Beyond the hype: A journalist’s guide to decoding AI in clinical care
By Jennifer L.W. Fink, Wisconsin Health Journalism Fellow
“Most media coverage of AI in health care swings between utopian promises and dystopian fears,” said LaVonne Roberts, a health, tech and science reporter, during her lightning talk at Health Journalism 2025 in Los Angeles. “We cannot be reporting on health care if we don’t understand AI.”
Artificial intelligence, she said, isn’t coming; it’s here. AI-enabled tools are already used in clinical practice, and billions of dollars are being funneled into developing health-related technologies, Roberts said. When covering this topic, she advised journalists to rely on basic reporting tools: critical thinking, curiosity, and concrete frameworks, instead of press releases.
How to tell if an AI story has legs
Roberts introduced the acronym PIE to help journalists evaluate AI tools:
- Problem – What real-world problem is the tool attempting to solve with AI? Whether it’s reducing hospital readmissions, shortening drug development timelines, or addressing workforce shortages, the problem must be real and urgent. AI tools that directly affect clinical care are of much more interest to the public than tools that address obscure or backend problems.
- Implementation – Look at feasibility and workflow integration. Will the tool save clinicians time? Make health care more human? Technologies that give doctors (and other health care providers) more time to spend with patients are more likely to succeed – and to be worth a story..

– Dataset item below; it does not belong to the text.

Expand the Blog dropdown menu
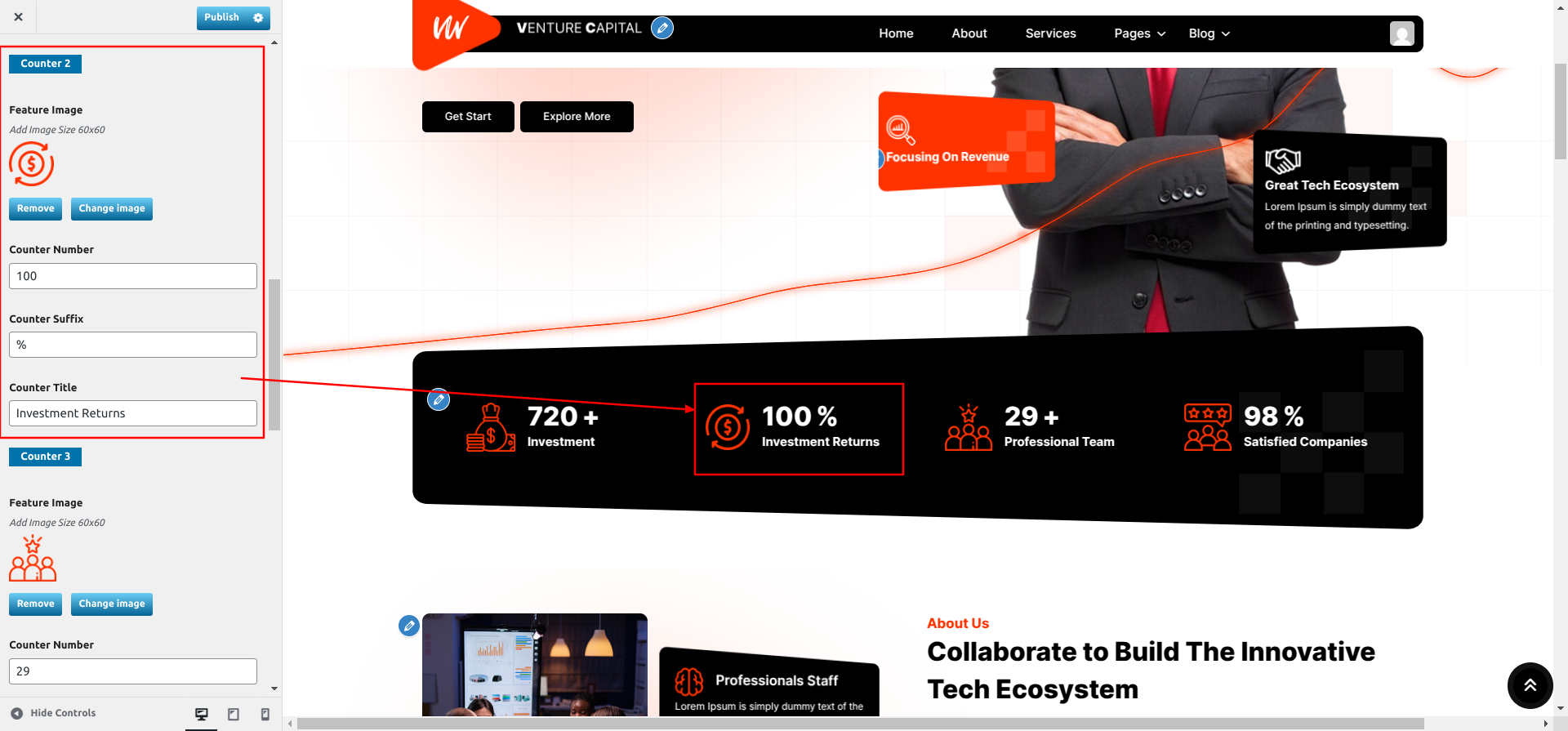1568x731 pixels. tap(1209, 33)
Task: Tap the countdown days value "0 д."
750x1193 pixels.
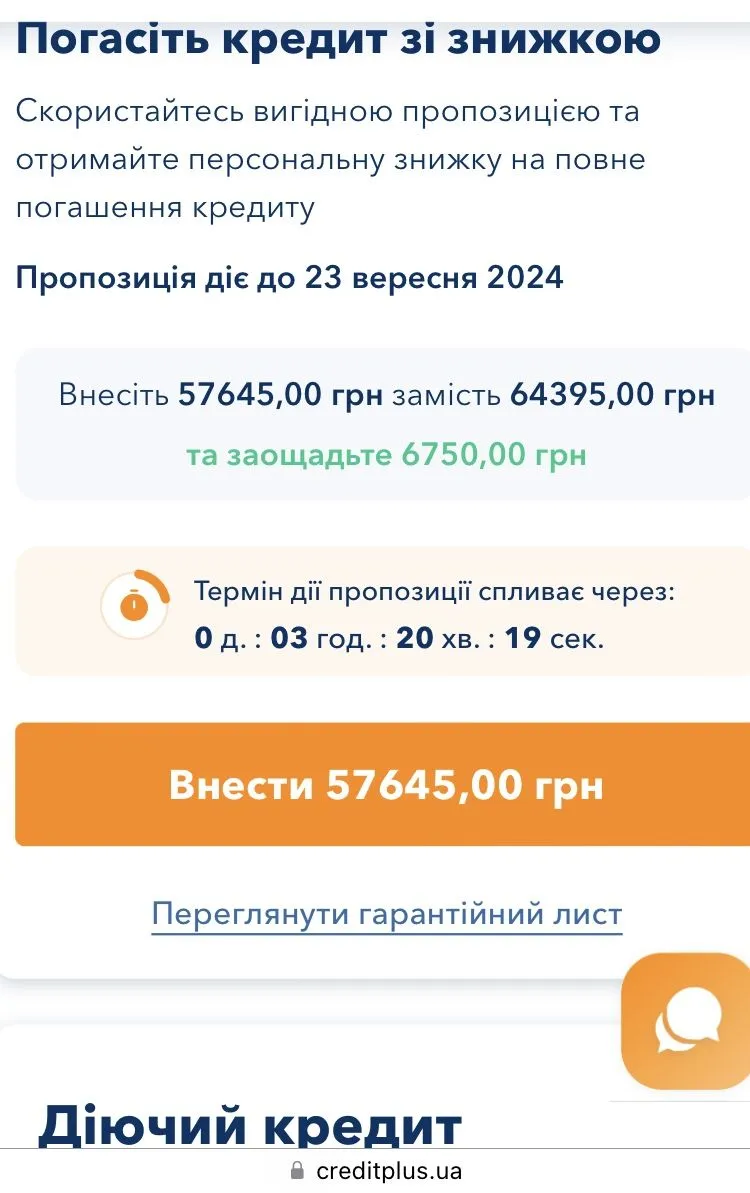Action: (220, 637)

- Evidence – Does the tool have a robust evidence base? Roberts described a large language model AI tool created by Dr. Eric Oermann and other researchers at the NYU Grossman School of Medicine that can predict hospital readmission more effectively than human doctors can. The researchers reported their findings in a June 2023 Nature article.
When considering evidence, be sure to also ask about baseline comparisons: How was this problem or process typically handled without AI? What are the costs – financial and otherwise – of both options? Ask about failure as well; understanding limitations is key to identifying whether tech has real clinical potential or is just smoke and mirrors.
“If they can’t tell you how it fails, that’s a massive red flag,” Roberts said. “This is not a story that has legs, in my opinion.”
Jennifer L.W. Fink is an independent health, parenting, and education journalist. She is also a 2025 AHCJ Wisconsin Health Journalism fellow.